Orijinali Yunanca “demokrasiya” olan demokrasinin kısa tarifi: Millî iradeye, hür seçime dayanan irade / yönetim şekli.
Demokrasi rejiminde halk, yöneticileri kendi seçer. Teşkilâtlanmış partilerce yürütülmesi, aralarında muvazaa (gizli anlaşma) bulunmayan en az iki partinin varlığı, askerin ve adliyenin hiçbir şekilde politikaya karışmaması; müdahil olmaması gibi temel şartları vardır, demokrasinin.

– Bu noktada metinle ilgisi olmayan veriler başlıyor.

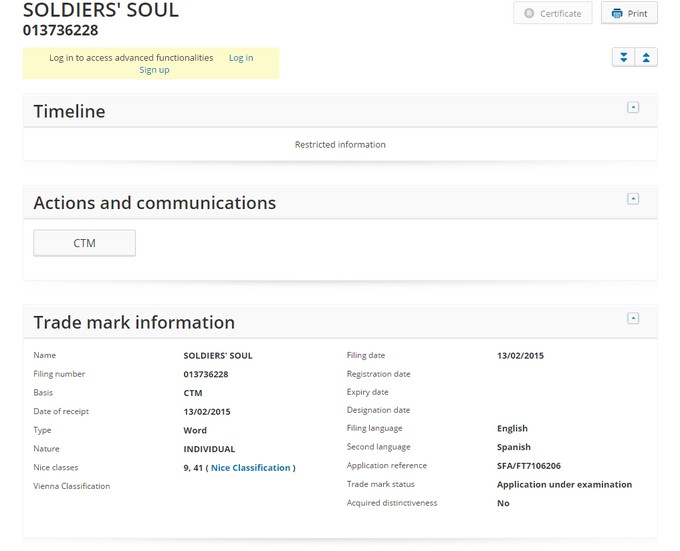Click the Restricted information text in Timeline
The height and width of the screenshot is (551, 680).
coord(340,145)
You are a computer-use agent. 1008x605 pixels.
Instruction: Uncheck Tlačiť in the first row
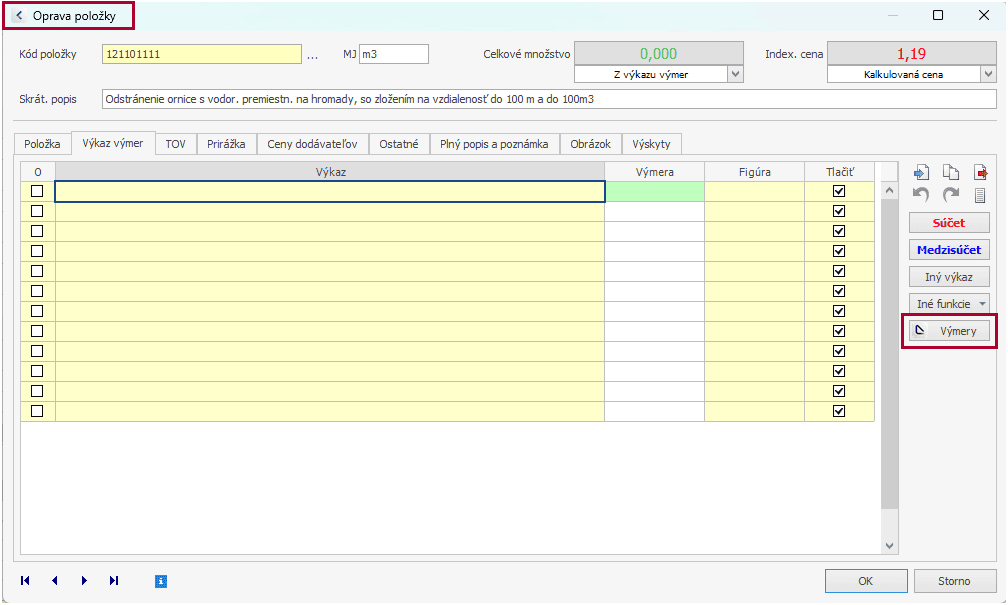pyautogui.click(x=839, y=191)
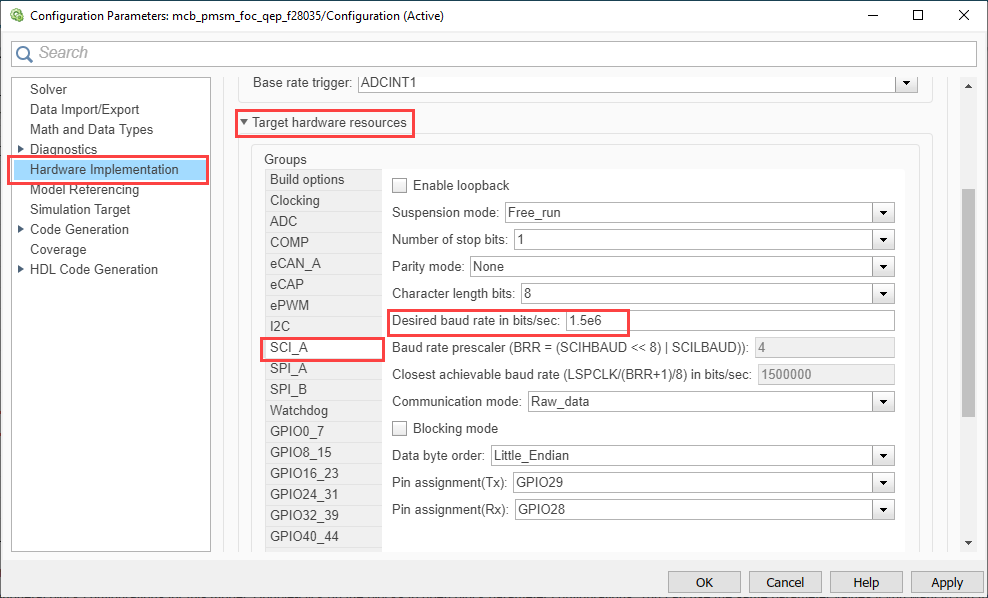
Task: Expand the Code Generation tree node
Action: [21, 229]
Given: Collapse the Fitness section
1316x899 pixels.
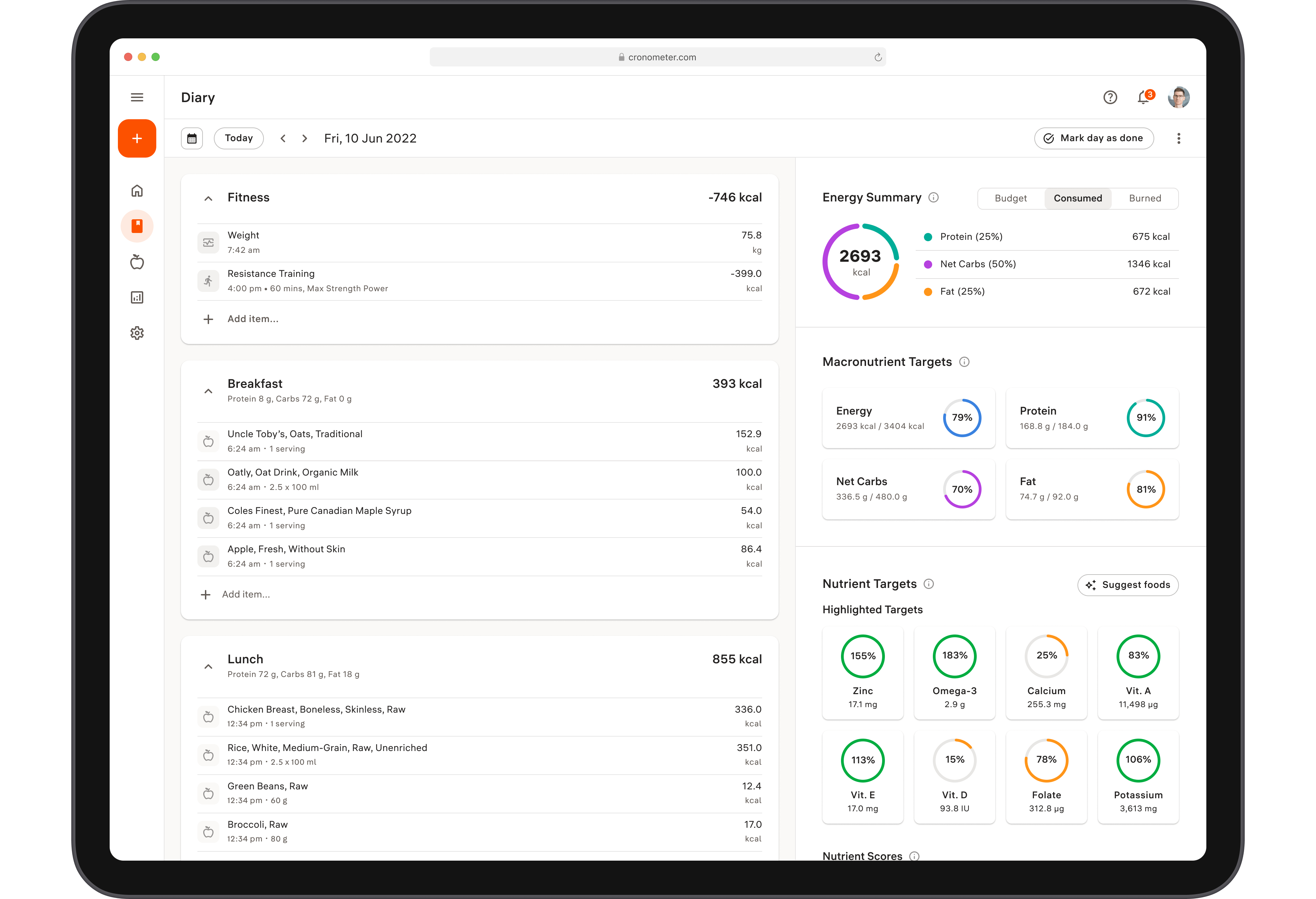Looking at the screenshot, I should tap(208, 198).
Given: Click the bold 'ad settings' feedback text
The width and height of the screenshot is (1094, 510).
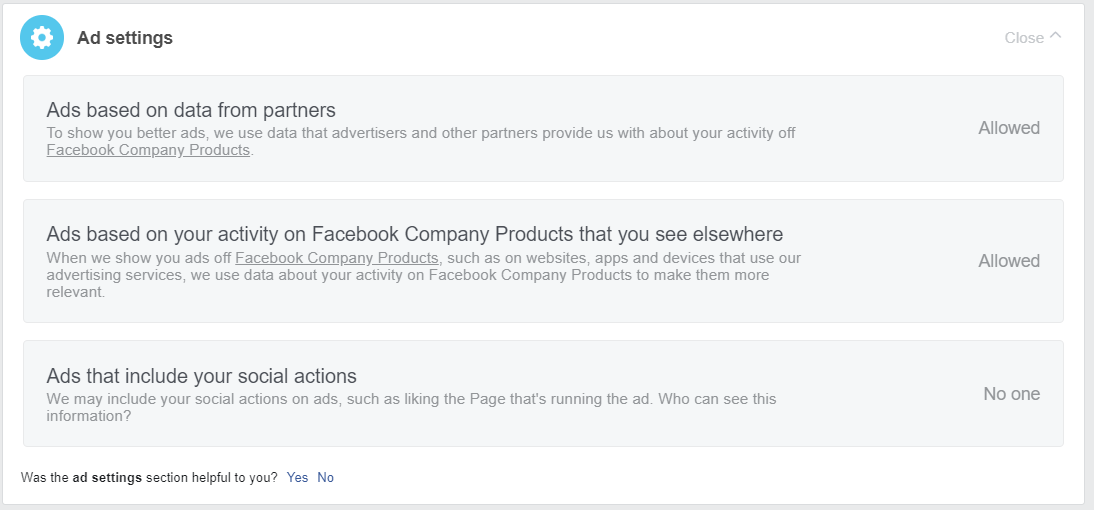Looking at the screenshot, I should tap(107, 478).
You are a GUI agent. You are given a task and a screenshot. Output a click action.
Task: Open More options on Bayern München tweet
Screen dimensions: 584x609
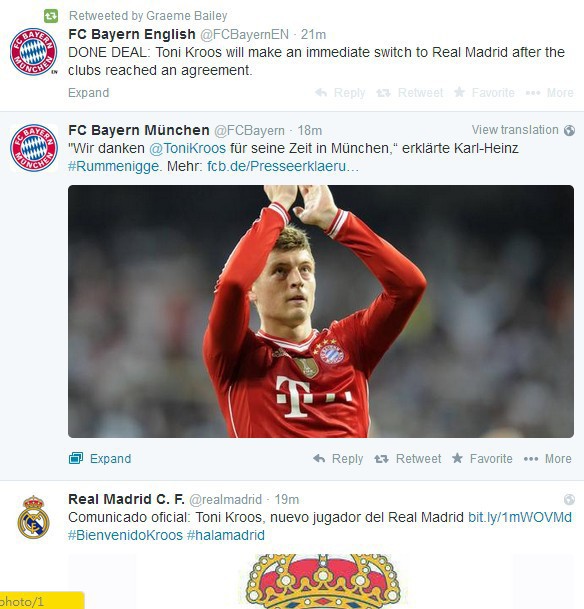(548, 459)
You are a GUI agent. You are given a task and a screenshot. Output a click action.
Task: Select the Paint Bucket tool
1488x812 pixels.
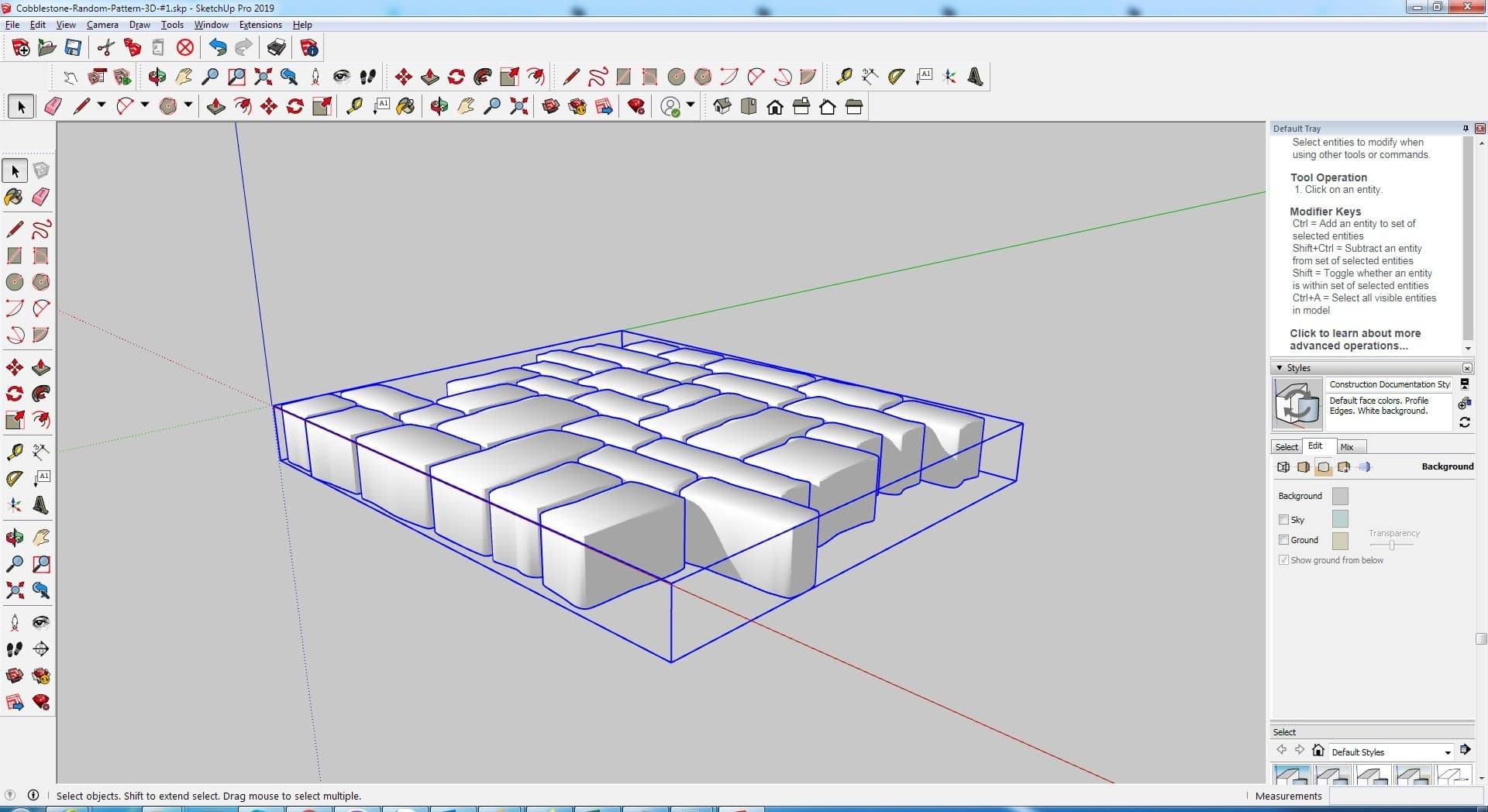[14, 197]
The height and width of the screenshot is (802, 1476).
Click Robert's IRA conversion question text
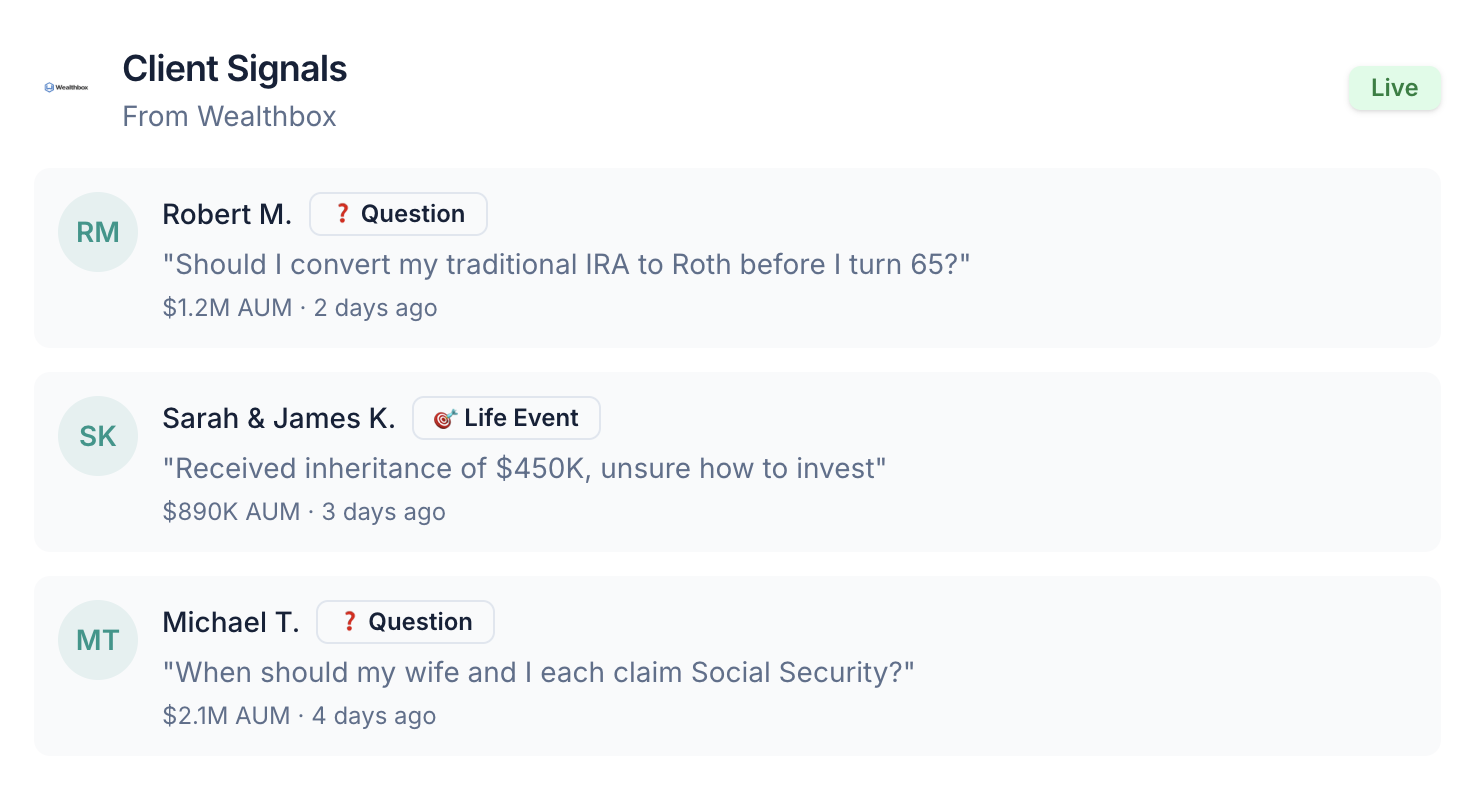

Demokrasi insanlığın bulabildiği en iyi, insan haysiyetine ve menfaatine en uygun siyasal idare şeklidir.
Demokrasilerde seçim hür, basın hür, yargı hür, fikir hür; din, vicdan, inanç, ibadet hürdür. Mülkiyet hakkı ve kıyafet hürriyeti, demokrasinin en mümeyyiz vasfıdır. Yani demokrasi, insanın, insanca yaşama standardının prospektüsüdür, sanki.
Böyle olmakla birlikte demokrasiyi, sadece siyasal irade ve devlet idaresi kalıbı içine sıkıştırmamak, onu, hayat tarzına dönüştürmek gerekir. Yukarıda ifade edildiği üzere, insanın var olduğu yerde, insanın hayat kalitesinin göz önünde bulunduruldu her yerde demokrasi gerekir. Bunun için de, önce, fert ölçeğinde demokrasiyi özümsemek, onu hazmetmek, onu talep eder olmak ve ona sahip çıkmak gerekir.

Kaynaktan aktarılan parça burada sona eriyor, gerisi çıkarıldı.